В эту первую зиму в старофизическом институте состоялся и доклад А.В. Луначарского, -- сколько помнится, жившего тогда на нелегальном положении. Как сейчас помню, Модест Гофман тихонько пошептался со мною насчет некоторых тезисов его речи. Я снабдил его на скорую руку кой-какими цитатами, -- но, по правде сказать, никак не ожидал того, что вслед за этим произошло.
Захлебываясь от смеха, М.А. Кузмин рассказывал как-то впоследствии об этом событии в следующих словах:
-- Вдруг выступает, понимаете ли, Модест Людвигович, в детском своем костюмчике, требует себе слова и начинает быстрейшей скороговоркой: "Господин Луначарский ничего не понимает, господин Луначарский ничего не знает..." А г-н Луначарский производит впечатление -- ну, можно сказать, слона перед храброю моськой.
Действительно, очень резкая речь храброго Гофмана вызвала со стороны почтенного лектора вовсе не отповедь. А.В. Луначарский сказал следующее:
-- Я очень рад, что мои слова имели такое действие. Что вот молодежь, несогласная со мною в мнениях, закипела, заволновалась, забурлила... Из кипенья и резкостей часто получается плодотворный результат. Мне было бы гораздо неприятнее, если бы я слышал одни согласные с моими высказывания.
Вес это было произнесено с высшею степенью мягкости и оставило самое отрадное впечатление у желавших опровергнуть утверждения докладчика "декадентов"...
Однако не всегда возражения и критика выступлений носили такой отрадный для обеих сторон характер. Некоторые чрезвычайно резкие инциденты освещались тогда студенческой печатью. Особенно доставалось на орехи Петру Потемкину...
Из литературных дней для меня остались по-прежнему "среды" и "воскресенья"; только В.В. Розанова я уже больше в этом году не посещал. Вернее, за весь год я был у него один раз в новый год, завезя к нему Модеста Гофмана.
В.А. Зоргенфрей, начавший печататься одновременно со мною в той же книжке "Вопросов Жизни" 1905 года, лишь в этом 1906 году появился в литературных кругах. Он написал впоследствии прекрасные страницы памяти Блока и в них упомянул о двух собраниях осенью 1906 года, у А.А. Кондратьева и у меня. В своей книге воспоминаний о Блоке я несколько дополнил его впечатления от этих вечеров; повторяться здесь не буду, тем более что "цепные стихи" -- сварганенные многими хорошими поэтами у меня в Ковенском переулке (между прочим, А.А. Блок вспоминает об этом вечере в письме к матери в таких двух словах: "мама! вчера у Пяста было скучно..."), -- вошли еще в книгу Н.Н. Шульговского "Занимательное стихосложение".
А.А. Блок, однако, был не совсем справедлив в своем "резко отрицательном" отзыве об этом вечере.
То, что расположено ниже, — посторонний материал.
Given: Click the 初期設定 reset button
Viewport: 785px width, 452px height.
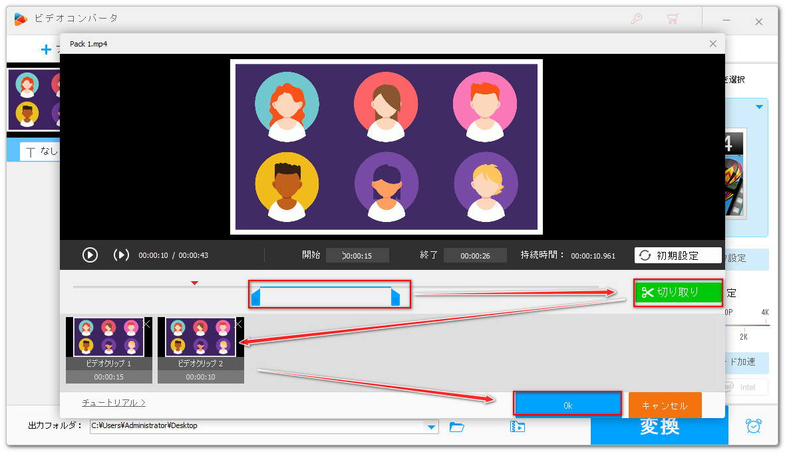Looking at the screenshot, I should [677, 256].
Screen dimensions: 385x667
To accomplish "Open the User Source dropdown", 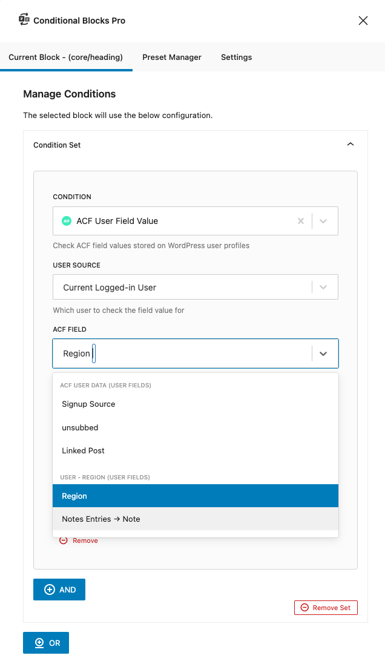I will 323,286.
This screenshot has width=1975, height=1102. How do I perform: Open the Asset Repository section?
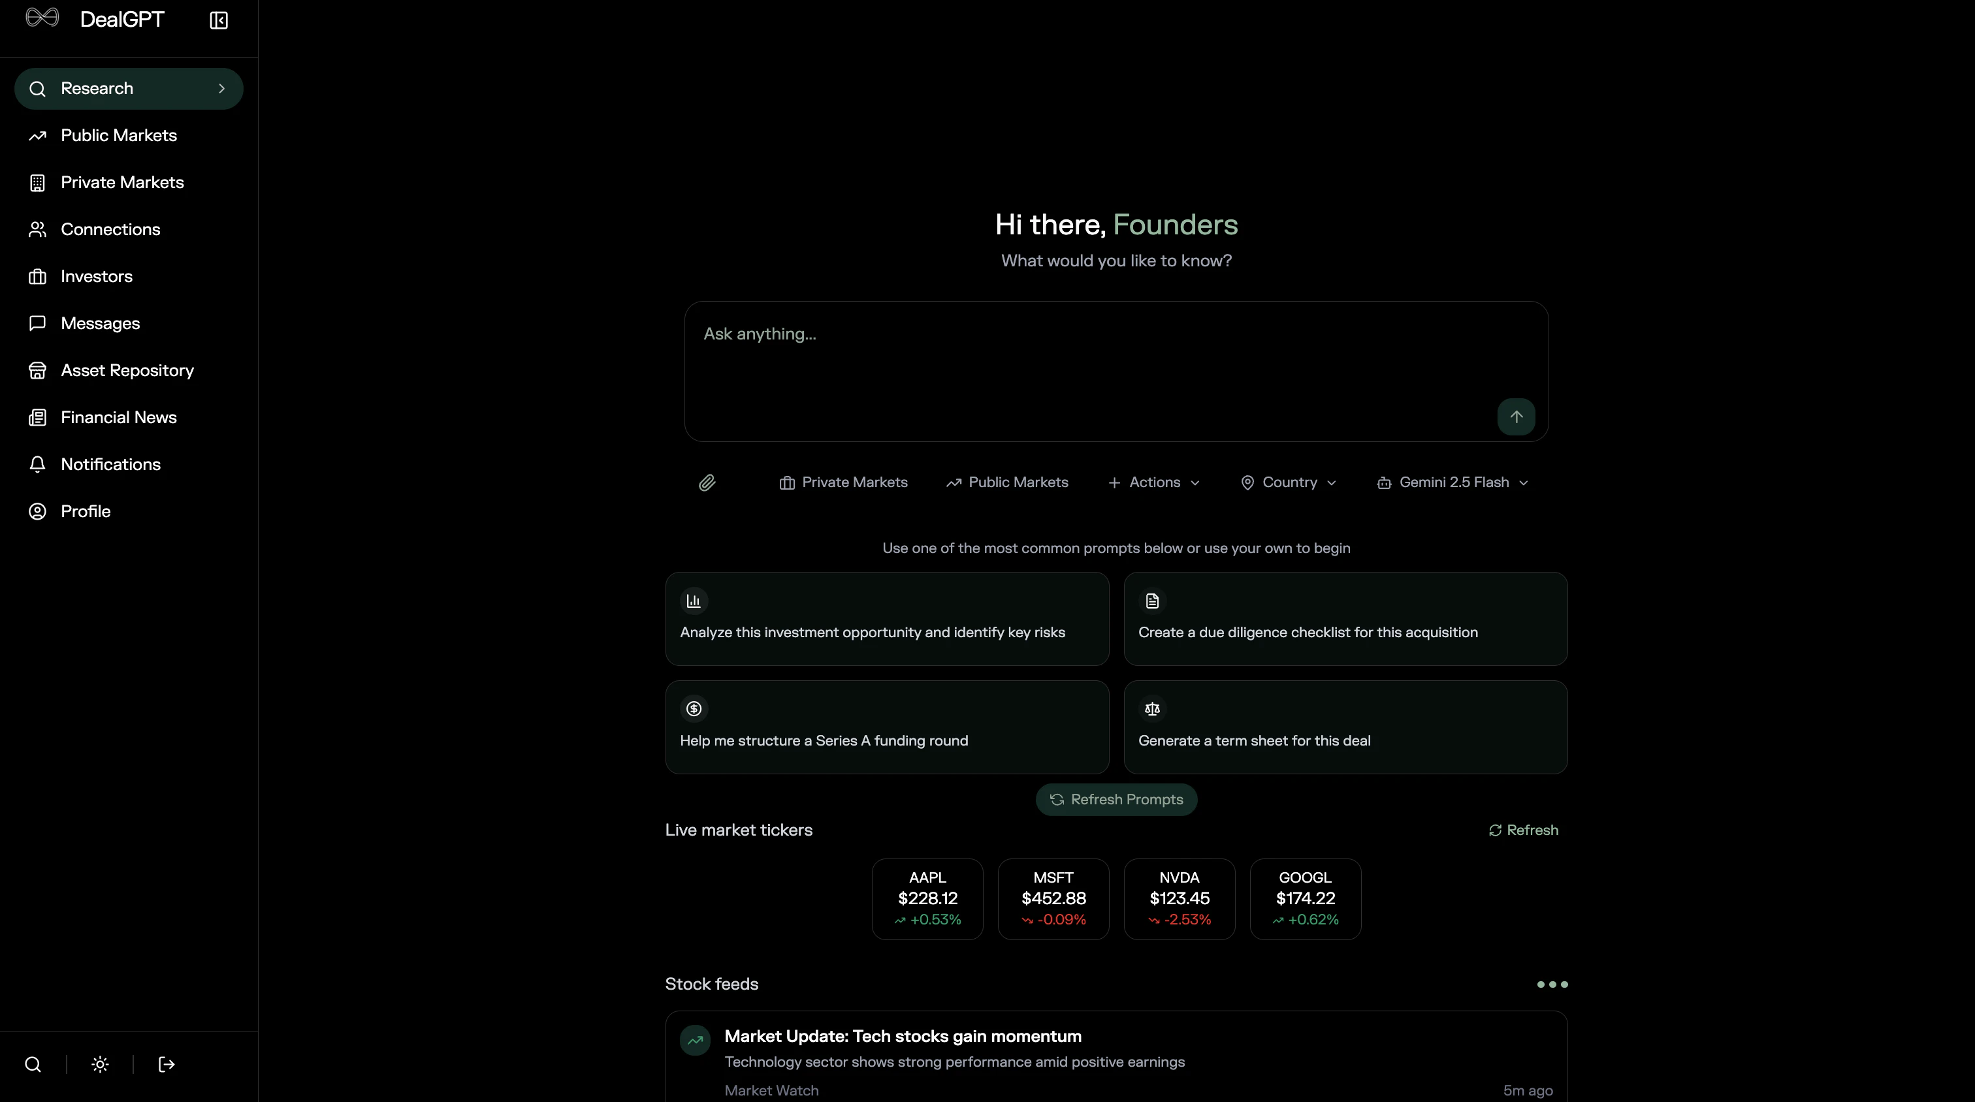tap(127, 370)
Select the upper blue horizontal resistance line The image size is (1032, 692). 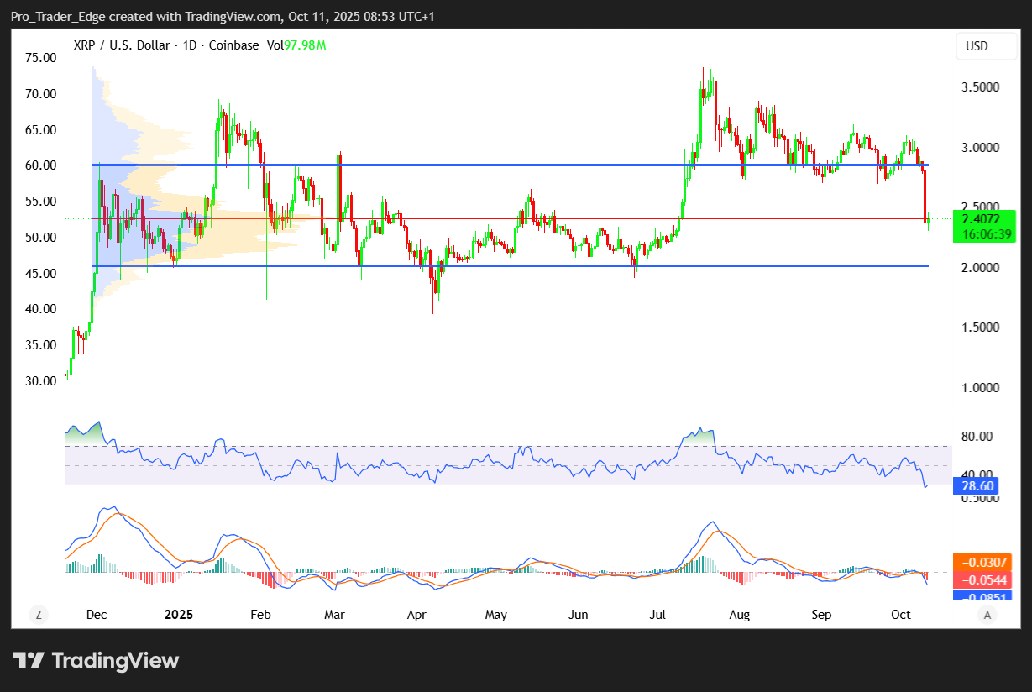point(504,165)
Некий юный поэт на нем очень потешал, хотя часть гостей, такими своими стихами:
Свечка скоро догорит,
В комнате молчанье.
Молодой поэт сидит
И молчание хранит,
Погружен в мечтанье.
Слабый свет уж перестал,
И свеча пропала...
Поэт лампу зажигал
И стихи писать начал,
Вдохновляясь мало.
Лампа скоро догорит,
В комнате молчанье.
Все младой поэт сидит,
Все молчание хранит,
Погружен в мечтанье...
И такими:
Все мавры побиты, и мавры бежали, --
Осталась Гренада одна.
Испанцы ее утром только это взяли
И вносят свои знамена.
И пир все задали, и все торжествуют:
Вино пьют, играют, поют...
О, горе вам, маврам, испанцы ликуют, --
Пиры все пышней задают.
Как вдруг им доносят: посол к ним примчался, --
С дарами от мавров он есть.
Впустить! -- И от мавров посол показался
Испанцам несет свою месть...
Испанцы тут начали с ним обниматься,
Он им обоятья (sic!) давал,
Одного обнимет, с другим целоваться:
Почти что, что всех целовал.
Как вдруг же упал он; когда ж он поднялся,
Струился с лица его пот;
И всяк, кто б увидел, тотчас б испугался,
Сказал бы: в чуме он идет!
Испанцы же начали с ним обниматься,
Он им обоятья давал,
Одного обнимет, с другим целоваться;
Почти что, что всех целовал.
-- Дрожите, дрожите, испанские люди,
Дрожите, вам больше не встать!
-- Дрожите, дрожите, дрожите вы, груди,
Дрожите, -- вам так умирать!..
Испанцы же начали с ним обниматься... и т.д.
Имя этого, очень молодого тогда, поэта я умолчу. Он был из "Сусального Золота".